L’Ouganda dispose d’un cadre juridique élaboré régissant la détention provisoire, qui comprend des dispositions détaillées concernant les droits procéduraux et constitutionnels. Le respect de ces dispositions continue cependant de poser problème. De nombreuses personnes qui passent par le système de justice pénale subissent des violations de leurs droits humains. Il s’agit notamment d’arrestations arbitraires ou illégales, de la prolongation de la garde à vue, de l’absence d’accès à la caution de la police ou de la violation du droit à la caution obligatoire. Les plus vulnérables et les indigents sont ceux qui souffrent le plus du non-respect des droits procéduraux et constitutionnels.

Les conclusions du rapport montrent qu’un problème majeur qui exacerbe la violation continue des droits pendant la détention est le manque de connaissances des justiciables en ce qui concerne leurs droits constitutionnels et procéduraux avant le procès. Seule la moitié (50 %) des personnes interrogées au sein de la communauté ont été en mesure de mentionner certains des droits des personnes arrêtées par la police. Des droits tels que (1) le droit d’être présenté au tribunal dans les 48 heures suivant l’arrestation, (2) le droit d’être libéré sous caution obligatoire, (3) le droit d’accès à un avocat et (4) les dispositions légales relatives à la caution ne sont pas connus de la majorité de la population (moins de 50% des personnes interrogées avaient connaissance de ces droits).

**DONNÉES FOURNIES:**
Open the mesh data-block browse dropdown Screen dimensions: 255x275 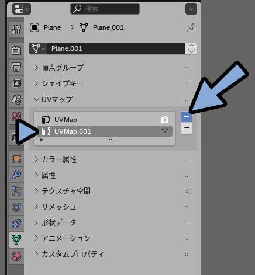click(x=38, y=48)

...

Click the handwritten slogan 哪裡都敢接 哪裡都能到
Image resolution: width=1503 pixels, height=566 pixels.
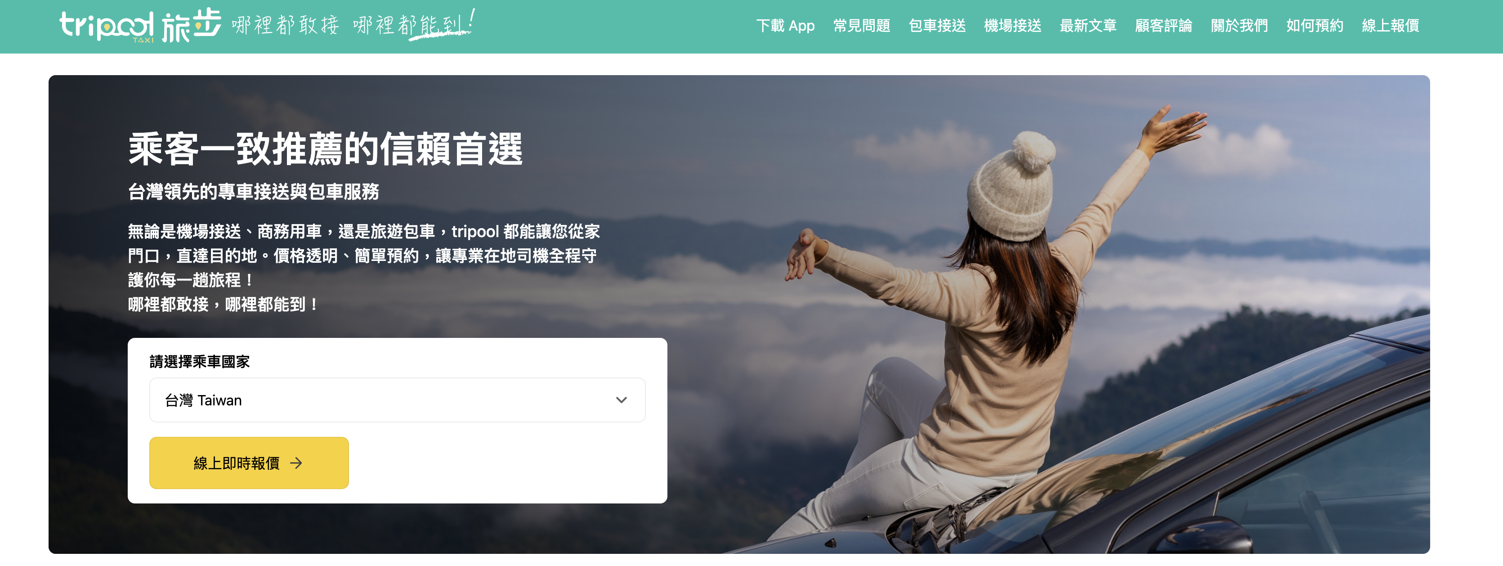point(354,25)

**CONSIGNE 1:** Traduisez en anglais cette phrase du texte sur la détention provisoire en Ouganda : « Les plus vulnérables et les indigents sont ceux qui souffrent le plus du non-respect des droits procéduraux et constitutionnels. »
**CONSIGNE 2:** Poursuivez le texte sur la détention provisoire en Ouganda après sa dernière phrase.

**RÉSULTAT 1:** The most vulnerable and the destitute are those who suffer most from the failure to respect procedural and constitutional rights.

**RÉSULTAT 2:**
Les détenus interrogés au cours de l’enquête connaissaient un peu mieux leurs droits que la population générale, ce qui peut être attribué aux sessions de sensibilisation organisées par les directeurs de prison et les ONG.

La méconnaissance des principales garanties procédurales et constitutionnelles, tant au sein de la communauté que dans les lieux de détention, n’est pas une constatation surprenante. Cependant, elle confirme à nouveau l’importance de la diffusion de l’information et de la sensibilisation pour que les justiciables soient en mesure d’exiger le respect de leurs droits.

En ce qui concerne les attitudes et les perceptions, les résultats montrent un manque de confiance dans certaines institutions de la justice pénale, en particulier dans les forces de police ougandaises (UPF). Les personnes interrogées au sein de la communauté ont relevé des problèmes tels que les retards et l’inefficacité dans le traitement des affaires, ainsi que la corruption.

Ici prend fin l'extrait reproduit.